One of my contacts just sent me some promotional material in a really, really nice woven sack with a skull printed on it. The sack is an ideal size to be made into a bag, and I think it would look great as a small shoulder bag to wear on the beach with one of my 'rock chick' tops.
The problem is, I'm not in the slightest bit creative. The sack is quite a loose weave and I'm terrified if I sew straps on it they won't hold - the last thing I want is to spill my junk out everywhere on a day out.
Is anyone here good at making stuff? If so, do you have any tips please?
I think that it would be a wonderful way to make a nice, unique bag. Attaching straps would be fairly easy if you have a sewing machine and something to reinforce it with-and the reinforcing would be the key-very important. You could make an entire inner bag to stitch into it as the reinforcement, or could use strips that extend from underneath the handle, to the bottom of the bag.

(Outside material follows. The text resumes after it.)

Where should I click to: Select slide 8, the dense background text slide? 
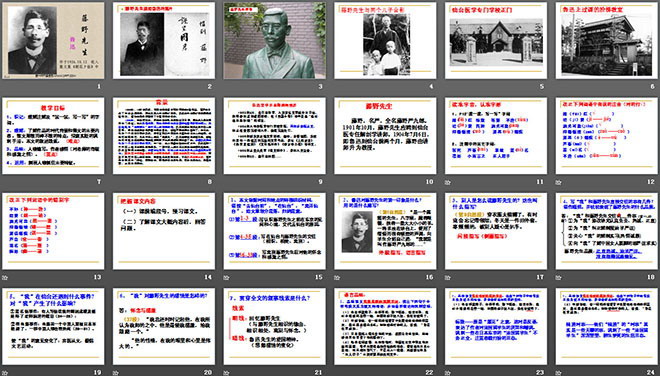coord(164,136)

Personally I would go with both.
The handles would be the issue-you need them to coordinate. Is it possible to cut the handles out of the sack?
Thanks rox! Myspace isn't loading for me at the moment, but I'll keep trying - I'd be interested to see some of your work.

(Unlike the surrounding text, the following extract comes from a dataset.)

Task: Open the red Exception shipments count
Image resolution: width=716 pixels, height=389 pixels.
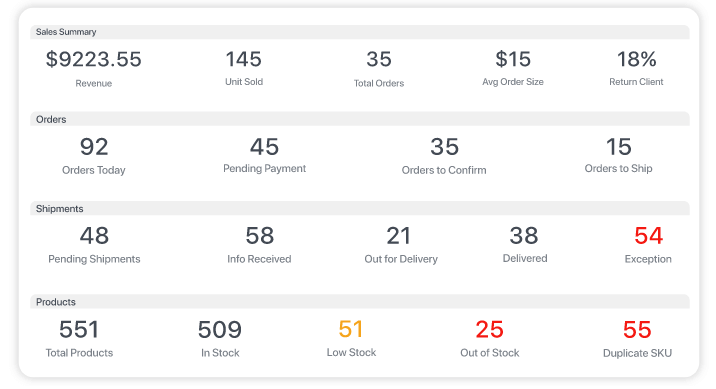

Britjojo - the material is probably strong enough to make handles, if I can stop it from fraying. I'll look for some strong material to reinforce the back with and see if I can find any that compliments the back.
It will be a tight squeeze since the print covers a large area but it should be doable.
The handles you can also reinforce don't forget. If you turn and top stitch them, sewing them to the reinforcing fabric, you will overcome the risk of fraying and also make them stronger. It's easy enough to do, I am new to this and finding it not hard at all!
I'm totally talentless at crafts. I used to cross stitch, but it never came out quite as well as I hoped it would, and when it comes to other crafts, I'm useless. Even my knitting ends up un-even and messy.
I forgot it was a bank holiday tomorrow. I can't wait to go to the market and get the stuff in I need. (All I have at home is normal needles, and two colours of thread for basic emergency repairs).
I suck at cross stitch too. I give up on it way too easy-it just takes too long without seeing any real, useful results. My sewing has to be of benefit to me for me to keep up with it.